Hopefully soon I'll learn how to place single pictures in here. Recently got one of those "keeper" type shots from my tank of shrimp.
Understanding that this is a personal opinion type statement, I do believe that, depending on experience level, you need to take
about 500 photos to get one good one. That number does of course decrease as you learn but not as much as you might think.

Since on "high quality" setting(can you tell I'm doing point and shoot still ?)you can get 500 odd pictures on a 2G SD card, I
usually shoot two of any picture I try to get cause one often is more clear or more something than the other.
This is a very good shot for a cell phone camera. And the fact that you see the surface of the water is why I put my AQ stand higher 
than it comes made so that my eye level to the tank is above the bottom but under the top of the water so that I get that same
view ever time I look at my tank(s).
Likely it would blur it a bit but you might copy it and do a photoshop on the copy where you cut off the bottom below the red fish
and the right half of the picture. Just out of curiosity. But always do editing on a copy and not the original.
That cell phone camera looks as though it focuses better than my point-and-shoot so called "auto focus" which IMO means
automatically focus on something other than what the photographer wants you to focus on. LOL as a great many of my "tank"
photos are focused on objects other than what I had intended them to focus on like something larger behind the subject
which it was intended to get a picture of.
Keep up the good work, you might turn out to be the next McDonalds "Anzel".


----------



## BigL_RIP (Jul 12, 2013)

thank you for the kind words, Raymond. There wasn't much forethought here. The focus probably would be better yet were the camera not activated by tapping the touchscreen. Cool looking shot though, and this is just the low rez upload.

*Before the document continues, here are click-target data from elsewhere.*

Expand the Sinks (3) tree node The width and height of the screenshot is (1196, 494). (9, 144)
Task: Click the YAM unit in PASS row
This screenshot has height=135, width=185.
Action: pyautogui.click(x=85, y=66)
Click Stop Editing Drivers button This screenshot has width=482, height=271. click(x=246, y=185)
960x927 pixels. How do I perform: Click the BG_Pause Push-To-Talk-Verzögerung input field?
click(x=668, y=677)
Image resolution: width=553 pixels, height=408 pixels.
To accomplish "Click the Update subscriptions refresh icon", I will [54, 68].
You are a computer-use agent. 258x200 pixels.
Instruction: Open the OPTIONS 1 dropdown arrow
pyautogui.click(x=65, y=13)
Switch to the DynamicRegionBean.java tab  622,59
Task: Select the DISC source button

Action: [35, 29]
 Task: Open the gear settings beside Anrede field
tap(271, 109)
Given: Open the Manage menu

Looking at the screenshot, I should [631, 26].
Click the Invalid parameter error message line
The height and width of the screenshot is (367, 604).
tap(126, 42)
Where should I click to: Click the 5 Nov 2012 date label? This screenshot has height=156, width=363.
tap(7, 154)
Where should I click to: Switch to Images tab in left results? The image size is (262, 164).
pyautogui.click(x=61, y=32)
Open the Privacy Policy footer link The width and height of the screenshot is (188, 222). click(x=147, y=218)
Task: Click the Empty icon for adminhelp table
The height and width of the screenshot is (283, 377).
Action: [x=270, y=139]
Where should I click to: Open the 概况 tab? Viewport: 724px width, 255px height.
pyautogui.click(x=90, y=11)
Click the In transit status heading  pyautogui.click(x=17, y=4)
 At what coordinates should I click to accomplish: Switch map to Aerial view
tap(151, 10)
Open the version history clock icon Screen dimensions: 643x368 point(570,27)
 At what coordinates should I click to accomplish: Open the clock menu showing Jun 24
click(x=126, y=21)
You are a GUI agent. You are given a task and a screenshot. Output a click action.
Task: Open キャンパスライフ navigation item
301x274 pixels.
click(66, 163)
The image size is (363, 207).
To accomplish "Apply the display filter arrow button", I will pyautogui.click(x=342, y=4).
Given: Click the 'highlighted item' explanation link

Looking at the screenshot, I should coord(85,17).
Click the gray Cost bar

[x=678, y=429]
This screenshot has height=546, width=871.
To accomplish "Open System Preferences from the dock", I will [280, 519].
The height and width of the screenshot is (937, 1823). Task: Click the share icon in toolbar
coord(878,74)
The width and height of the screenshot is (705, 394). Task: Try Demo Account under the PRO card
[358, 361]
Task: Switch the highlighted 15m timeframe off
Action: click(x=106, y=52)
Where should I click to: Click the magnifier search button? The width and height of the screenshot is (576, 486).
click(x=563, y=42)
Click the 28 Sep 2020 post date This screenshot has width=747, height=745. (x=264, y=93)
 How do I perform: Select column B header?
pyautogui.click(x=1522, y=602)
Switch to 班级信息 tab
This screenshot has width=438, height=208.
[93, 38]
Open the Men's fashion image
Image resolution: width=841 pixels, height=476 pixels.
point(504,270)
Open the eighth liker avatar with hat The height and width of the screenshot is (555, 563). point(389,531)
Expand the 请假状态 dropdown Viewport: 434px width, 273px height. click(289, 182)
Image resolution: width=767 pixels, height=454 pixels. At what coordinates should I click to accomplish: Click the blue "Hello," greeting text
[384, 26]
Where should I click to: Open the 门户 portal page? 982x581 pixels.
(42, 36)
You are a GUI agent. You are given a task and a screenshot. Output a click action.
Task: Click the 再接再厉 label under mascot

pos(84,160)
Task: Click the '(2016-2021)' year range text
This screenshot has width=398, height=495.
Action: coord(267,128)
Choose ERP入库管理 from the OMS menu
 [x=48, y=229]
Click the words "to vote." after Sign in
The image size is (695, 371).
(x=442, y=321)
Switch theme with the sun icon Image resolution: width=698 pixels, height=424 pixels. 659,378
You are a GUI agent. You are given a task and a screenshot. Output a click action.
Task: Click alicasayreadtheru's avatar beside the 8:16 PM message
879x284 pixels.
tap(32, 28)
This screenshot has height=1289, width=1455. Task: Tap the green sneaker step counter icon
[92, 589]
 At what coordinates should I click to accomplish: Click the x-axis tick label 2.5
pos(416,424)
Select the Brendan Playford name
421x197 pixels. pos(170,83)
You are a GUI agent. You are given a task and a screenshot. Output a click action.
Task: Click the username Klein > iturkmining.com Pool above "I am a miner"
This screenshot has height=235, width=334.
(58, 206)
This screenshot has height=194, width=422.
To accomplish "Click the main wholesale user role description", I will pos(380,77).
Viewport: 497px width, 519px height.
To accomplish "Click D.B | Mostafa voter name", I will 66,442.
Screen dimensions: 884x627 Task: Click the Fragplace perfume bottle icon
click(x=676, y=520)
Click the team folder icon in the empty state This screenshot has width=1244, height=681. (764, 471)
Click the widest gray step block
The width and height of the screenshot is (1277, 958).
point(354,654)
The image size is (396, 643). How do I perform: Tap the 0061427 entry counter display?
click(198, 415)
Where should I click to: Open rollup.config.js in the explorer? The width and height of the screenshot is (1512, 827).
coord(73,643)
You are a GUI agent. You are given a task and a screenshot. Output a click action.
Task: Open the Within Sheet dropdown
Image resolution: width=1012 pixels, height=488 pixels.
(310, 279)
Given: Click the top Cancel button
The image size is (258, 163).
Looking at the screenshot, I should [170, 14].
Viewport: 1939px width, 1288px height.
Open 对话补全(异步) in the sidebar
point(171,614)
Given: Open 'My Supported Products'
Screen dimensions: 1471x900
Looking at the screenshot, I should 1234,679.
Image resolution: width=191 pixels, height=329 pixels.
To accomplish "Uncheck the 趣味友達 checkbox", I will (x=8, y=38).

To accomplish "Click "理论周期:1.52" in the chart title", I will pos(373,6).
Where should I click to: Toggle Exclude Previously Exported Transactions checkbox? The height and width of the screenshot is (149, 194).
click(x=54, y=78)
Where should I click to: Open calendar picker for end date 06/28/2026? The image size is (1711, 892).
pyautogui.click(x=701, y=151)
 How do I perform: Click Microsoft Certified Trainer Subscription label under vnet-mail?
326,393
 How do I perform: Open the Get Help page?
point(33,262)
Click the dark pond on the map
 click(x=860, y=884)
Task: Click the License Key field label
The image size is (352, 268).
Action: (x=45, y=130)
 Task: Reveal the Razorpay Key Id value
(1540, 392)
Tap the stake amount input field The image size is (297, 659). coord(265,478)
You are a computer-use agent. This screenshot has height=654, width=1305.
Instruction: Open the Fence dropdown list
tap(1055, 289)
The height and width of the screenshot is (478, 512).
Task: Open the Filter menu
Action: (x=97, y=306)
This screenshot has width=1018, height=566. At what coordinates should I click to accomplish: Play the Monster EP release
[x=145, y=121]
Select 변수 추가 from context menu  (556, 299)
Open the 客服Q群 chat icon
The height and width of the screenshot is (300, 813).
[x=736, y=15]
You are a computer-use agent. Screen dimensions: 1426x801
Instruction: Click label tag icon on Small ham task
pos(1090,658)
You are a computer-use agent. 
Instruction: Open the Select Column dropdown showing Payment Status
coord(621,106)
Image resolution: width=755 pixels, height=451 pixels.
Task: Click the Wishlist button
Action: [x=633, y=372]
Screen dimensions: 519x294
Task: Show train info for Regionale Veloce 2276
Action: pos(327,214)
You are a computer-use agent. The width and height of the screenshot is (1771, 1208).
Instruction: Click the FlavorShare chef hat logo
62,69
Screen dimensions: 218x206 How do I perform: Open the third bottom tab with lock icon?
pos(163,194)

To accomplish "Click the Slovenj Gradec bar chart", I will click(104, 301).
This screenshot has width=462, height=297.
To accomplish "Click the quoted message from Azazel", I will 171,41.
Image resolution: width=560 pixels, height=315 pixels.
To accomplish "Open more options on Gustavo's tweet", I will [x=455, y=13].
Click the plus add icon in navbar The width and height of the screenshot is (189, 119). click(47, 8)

I also use a custom stand, much higher than typical; wanted the same effect--tank at eye level serving almost as living art.


----------



## Raymond S. (Dec 29, 2012)

BigL_RIP said:


> thank you for the kind words, Raymond. There wasn't much forethought here. The focus probably would be better yet were the camera not activated by tapping the touchscreen. Cool looking shot though, and this is just the low rez upload.
> 
> I also use a custom stand, much higher than typical; wanted the same effect--tank at eye level serving almost as living art.


An interesting way of putting it..."living art".
When first I saw an "Aquascape" I thought to myself..."So now you guys have figured out how to make an under water flower boquet."
My chair that I now sit in before my computer is eye level to my tank across the room. I just move the chair over to it when I feel
like watching it for a while up close. Just(the first time successfully) put a baby Betta in it about last Thur. Successful because I did
this twice before and it vanished after 4 days each time. He (even though it is said that you can't tell at that age of 1") is all white
except for trim on some of his fins which is red. The adult Betta's which I've had before have been either red or blue as both contrast
well/w my tenG decor/plants. Hoping for the best as I didn't think I'd ever buy a white one. Know it will change as it matures.
Just hoping it isn't one of those putrid looking ones which have a "beyond description" odd color on the body but blue trim to
the fins. And wouldn't you know it, he's hostile towards my Banded Pigmy sunfish even at his young age. May have to terminate
his reign over this tank before he even gets much other color on him. But then he'd likely be in hog heaven chasing the Least Killi
fish in that other tenG tank even though he'd never catch one...LOL...
Ah the trials of impulse buying...He's from the Baby Betta section of Petco(yea I know) and I question if I am actually rescuing him
to a tenG tank from his prison in that plastic jar as the other two vanished mysteriously. No fish shaped potato chip found on the floor
or body in the tank either...no snails/fish/shrimp to eat it either at that time.
I like being able to see the top/surface of the water from underneath it as in your photo. Keep up the good shooting...


----------